Note: A reticle is a fancy name for the photomask used in the advanced form of photolithography found in deep-submicron chip plants. There is no conceivable reason you would need to know this, but “rockin’ the reticle” leads to better headlines than most alternatives.
In these lean times of $10 billion semiconductor manufacturing plants and bankrupt chip designers, you have to go to great lengths to find good friends. And now that the smallest feature size on a processor chip has plummeted well below 100 nanometers (or a tenth of a micron, hence the term “deep submicron”), there’s just not the standardization among chip wafer fabs there once was. Used to be, Intel and AMD and Chartered Semi and Samsung might all move from 100 nanometers to 60 nanometers at the same time. Now, the few Asian giants that dominate production have separate paths through 45 nm, 40 nm, moving down to the magic number of 28 nanometers, which represents a temporary brick wall for the densest chips made.
I mention all this to say that interesting coalitions are budding around that magical 28 number, and the coalitions met the smartbook players at the end of February, when ARM announced that it would team with Global Foundries to produce systems on a chip, or SoCs, that combined ARM Cortex A9 with useful peripherals that might be found in smartbook designs. Global Foundries is a new joint venture formed by AMD with financing from an Abi Dhabi investment firm.

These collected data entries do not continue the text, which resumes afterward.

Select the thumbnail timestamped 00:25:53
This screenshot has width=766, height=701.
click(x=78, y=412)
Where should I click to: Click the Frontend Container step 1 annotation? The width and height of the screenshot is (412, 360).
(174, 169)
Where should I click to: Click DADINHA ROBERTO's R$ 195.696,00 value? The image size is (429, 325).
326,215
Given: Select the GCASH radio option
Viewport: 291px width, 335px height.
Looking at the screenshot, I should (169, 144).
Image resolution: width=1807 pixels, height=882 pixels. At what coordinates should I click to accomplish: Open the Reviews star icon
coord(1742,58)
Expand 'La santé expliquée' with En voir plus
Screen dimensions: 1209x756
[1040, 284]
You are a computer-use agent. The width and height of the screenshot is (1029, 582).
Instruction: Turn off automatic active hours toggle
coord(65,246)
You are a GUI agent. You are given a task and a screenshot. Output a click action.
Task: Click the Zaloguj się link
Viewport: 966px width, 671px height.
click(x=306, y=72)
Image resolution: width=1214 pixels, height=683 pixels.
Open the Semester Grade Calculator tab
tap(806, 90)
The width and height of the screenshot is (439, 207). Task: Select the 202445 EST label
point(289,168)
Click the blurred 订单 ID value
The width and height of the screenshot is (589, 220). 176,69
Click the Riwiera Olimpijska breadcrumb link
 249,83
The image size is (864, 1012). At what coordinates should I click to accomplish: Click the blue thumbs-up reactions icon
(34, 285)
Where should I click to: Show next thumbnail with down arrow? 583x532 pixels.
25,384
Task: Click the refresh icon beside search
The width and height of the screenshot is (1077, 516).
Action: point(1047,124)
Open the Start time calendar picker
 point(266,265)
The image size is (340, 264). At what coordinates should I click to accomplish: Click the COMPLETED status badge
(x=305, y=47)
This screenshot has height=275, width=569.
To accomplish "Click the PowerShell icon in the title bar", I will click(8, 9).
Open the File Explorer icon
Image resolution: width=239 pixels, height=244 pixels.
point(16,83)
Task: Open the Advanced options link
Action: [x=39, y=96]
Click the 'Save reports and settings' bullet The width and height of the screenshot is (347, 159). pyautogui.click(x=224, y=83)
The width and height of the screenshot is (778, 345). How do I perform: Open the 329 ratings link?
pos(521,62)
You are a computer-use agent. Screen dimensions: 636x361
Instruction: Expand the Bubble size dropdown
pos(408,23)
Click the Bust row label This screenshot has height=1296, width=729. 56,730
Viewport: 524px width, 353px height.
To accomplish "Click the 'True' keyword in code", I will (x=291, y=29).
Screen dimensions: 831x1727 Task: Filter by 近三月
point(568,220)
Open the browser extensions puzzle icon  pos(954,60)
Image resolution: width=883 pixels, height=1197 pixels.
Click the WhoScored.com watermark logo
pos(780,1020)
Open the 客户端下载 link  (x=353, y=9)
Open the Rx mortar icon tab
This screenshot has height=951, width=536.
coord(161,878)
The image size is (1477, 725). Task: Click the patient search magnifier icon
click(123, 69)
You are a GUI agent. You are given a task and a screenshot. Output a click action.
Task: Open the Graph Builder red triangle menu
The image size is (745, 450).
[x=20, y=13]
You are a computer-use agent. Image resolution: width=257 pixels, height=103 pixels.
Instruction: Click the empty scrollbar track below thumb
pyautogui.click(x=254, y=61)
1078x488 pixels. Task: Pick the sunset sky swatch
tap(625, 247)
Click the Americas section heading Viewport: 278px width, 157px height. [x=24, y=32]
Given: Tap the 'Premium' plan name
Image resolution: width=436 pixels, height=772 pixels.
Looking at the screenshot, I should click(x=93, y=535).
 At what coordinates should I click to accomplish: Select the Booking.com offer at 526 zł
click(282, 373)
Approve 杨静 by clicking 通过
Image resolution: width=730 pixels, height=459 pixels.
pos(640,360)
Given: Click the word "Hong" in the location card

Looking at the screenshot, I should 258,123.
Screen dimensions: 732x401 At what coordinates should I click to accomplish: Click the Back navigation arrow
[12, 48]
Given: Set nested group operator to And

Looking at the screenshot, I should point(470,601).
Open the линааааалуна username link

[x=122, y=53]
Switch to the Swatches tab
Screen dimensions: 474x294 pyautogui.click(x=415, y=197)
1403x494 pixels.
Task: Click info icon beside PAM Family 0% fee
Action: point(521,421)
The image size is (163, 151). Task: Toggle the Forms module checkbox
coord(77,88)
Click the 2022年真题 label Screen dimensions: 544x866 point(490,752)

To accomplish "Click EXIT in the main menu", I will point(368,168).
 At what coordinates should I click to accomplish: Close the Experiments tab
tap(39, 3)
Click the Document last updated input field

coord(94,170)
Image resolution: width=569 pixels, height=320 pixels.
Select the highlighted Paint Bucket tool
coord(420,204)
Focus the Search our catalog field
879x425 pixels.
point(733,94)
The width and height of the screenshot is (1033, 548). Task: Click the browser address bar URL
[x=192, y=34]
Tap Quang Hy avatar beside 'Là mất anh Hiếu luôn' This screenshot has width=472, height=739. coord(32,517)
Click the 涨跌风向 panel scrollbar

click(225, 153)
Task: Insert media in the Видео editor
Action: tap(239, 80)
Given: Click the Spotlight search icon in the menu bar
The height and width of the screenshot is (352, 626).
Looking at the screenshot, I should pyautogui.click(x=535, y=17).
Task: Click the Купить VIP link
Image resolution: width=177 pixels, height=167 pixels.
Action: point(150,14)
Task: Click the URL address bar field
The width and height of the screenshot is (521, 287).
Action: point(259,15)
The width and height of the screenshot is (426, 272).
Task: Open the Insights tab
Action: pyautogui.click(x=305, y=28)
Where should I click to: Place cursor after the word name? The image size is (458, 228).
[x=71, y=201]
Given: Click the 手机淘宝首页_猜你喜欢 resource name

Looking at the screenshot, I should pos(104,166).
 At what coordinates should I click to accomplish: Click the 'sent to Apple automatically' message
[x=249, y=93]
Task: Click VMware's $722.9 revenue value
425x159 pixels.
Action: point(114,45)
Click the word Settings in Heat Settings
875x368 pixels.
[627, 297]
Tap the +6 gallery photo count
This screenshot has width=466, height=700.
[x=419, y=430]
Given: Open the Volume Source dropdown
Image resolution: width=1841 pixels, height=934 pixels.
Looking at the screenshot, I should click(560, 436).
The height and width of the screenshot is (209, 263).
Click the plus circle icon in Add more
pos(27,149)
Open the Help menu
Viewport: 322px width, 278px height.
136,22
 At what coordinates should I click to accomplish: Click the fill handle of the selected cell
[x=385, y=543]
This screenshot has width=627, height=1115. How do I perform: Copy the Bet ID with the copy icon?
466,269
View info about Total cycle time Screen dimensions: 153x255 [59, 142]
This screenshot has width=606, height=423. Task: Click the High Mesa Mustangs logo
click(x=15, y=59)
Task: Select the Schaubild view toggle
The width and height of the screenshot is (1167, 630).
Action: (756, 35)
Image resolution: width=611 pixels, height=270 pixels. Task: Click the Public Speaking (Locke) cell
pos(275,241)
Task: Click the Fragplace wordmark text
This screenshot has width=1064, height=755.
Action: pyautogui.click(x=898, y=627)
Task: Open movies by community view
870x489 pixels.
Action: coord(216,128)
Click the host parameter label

But wait, pundits were saying – doesn’t Qualcomm already have a deal with Global Foundries for access to that same process technology? ARM may not see its primary business as being the volume production of packaged chips, but don’t the two Global Foundries pacts set up competing interests? Given ARM’s business structure, the short answer would be “Not really,” but in any event, Qualcomm and ARM would not be entering new territory. In fact, during the month of February, two aggressive direct competitors – Xilinx and Altera, producers of a programmable chip called a Field Programmable Gate Array or FPGA – found themselves at the mutual mercy of Taiwan Semiconductor Manufacturing Company. Both of them were dependent on getting their chips from a common 28-nm process technology, and both companies had to figure out ways to differentiate their daily bread when it came from the same baker.
In reality, such differentiation is not hard at all, since much of the value-add for complex processor chips comes from the basic logic design, and from the instruction set. Oops, cancel that last part – Qualcomm, ARM, Xilinx and Altera all use the ARM core in at least some of their designs. But the intellectual property of associated blocks, and the software residing on top of that ARM instruction set, allows many chip players to offer unique products, even as they all are forced to turn to a pair of sole sources of 28-nm silicon.
The two companies in a unique position to control destinies of dozens of players, though, are TSMC and Global Foundries. Everyone in the semiconductor industry complains about the outrageous capital costs involved in building 21st century chip plants. But once you’ve got a plant up and running, you’ve got the whole world in your hands.